Hero image description: Mary Muntari collects water from a stream in Kachia, in Kaduna State Nigeria Image credit:Kate Holt/IRIN Image license:ODI given rights

This project will analyse the risks to delivery of DFID Water, Sanitation and Hygiene (WASH) results posed by climate change and provide an economic analysis setting out the costs and benefits of adaptation options.  

This analysis will build upon earlier work commissioned by DFID and WHO and published as Vision 2030. This provided a strategic overview of the importance of taking climate change into account in designing and delivering WASH programmes.  It includes key recommendations based around data gaps and needs, research and development requirements, assessment and management tools and the need to take water resources management (WRM) into account in WASH delivery

Drinking water supply accounts for up to 15% of water use worldwide.  Ensuring a sufficient quantity of water for household purposes is dependent upon effective management of water resources which are subject to competition for different uses.
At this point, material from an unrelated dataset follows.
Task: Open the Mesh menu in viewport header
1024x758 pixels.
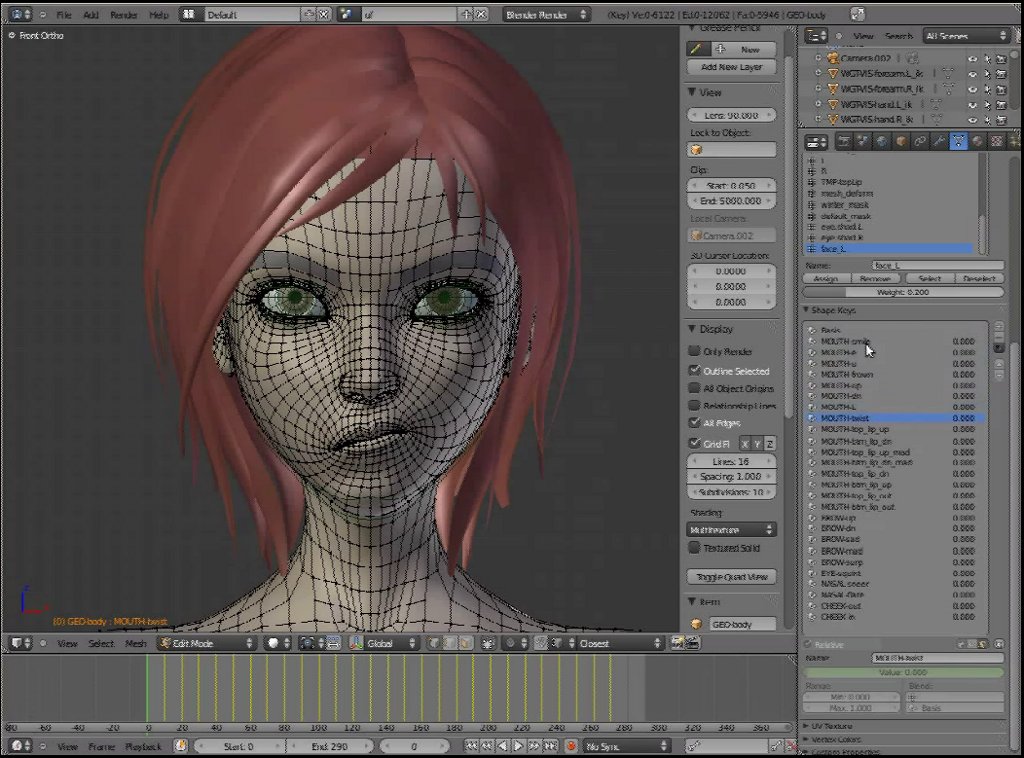Action: [x=135, y=644]
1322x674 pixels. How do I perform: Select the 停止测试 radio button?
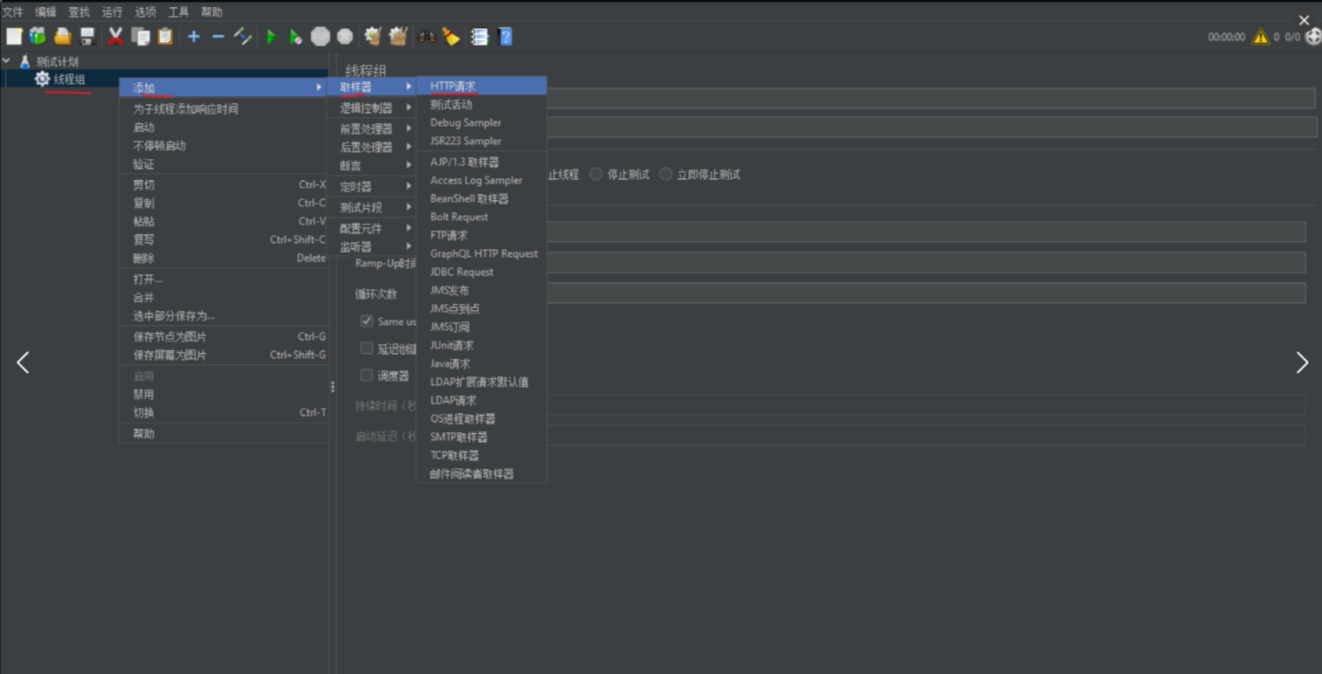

Effective water resources management is therefore a key part of assuring WASH results in many contexts.

DFID investments in the WASH sector are increasing.  It has committed to provide 60 million poor people with access to clean water, sanitation and improved hygiene by 2015.   The purpose of this study will be to determine the level of risk posed by climate change to delivery of these WASH commitments and economic analysis to determine the most appropriate approach to tackling adaptation in the different country contexts of WASH delivery.

This analysis will help a range of programmes being developed by DFID to deliver these results to ensure that climate resiliencies adequately addressed.   It will also feed into a Research and Evaluation Department programme on Water Security currently under design.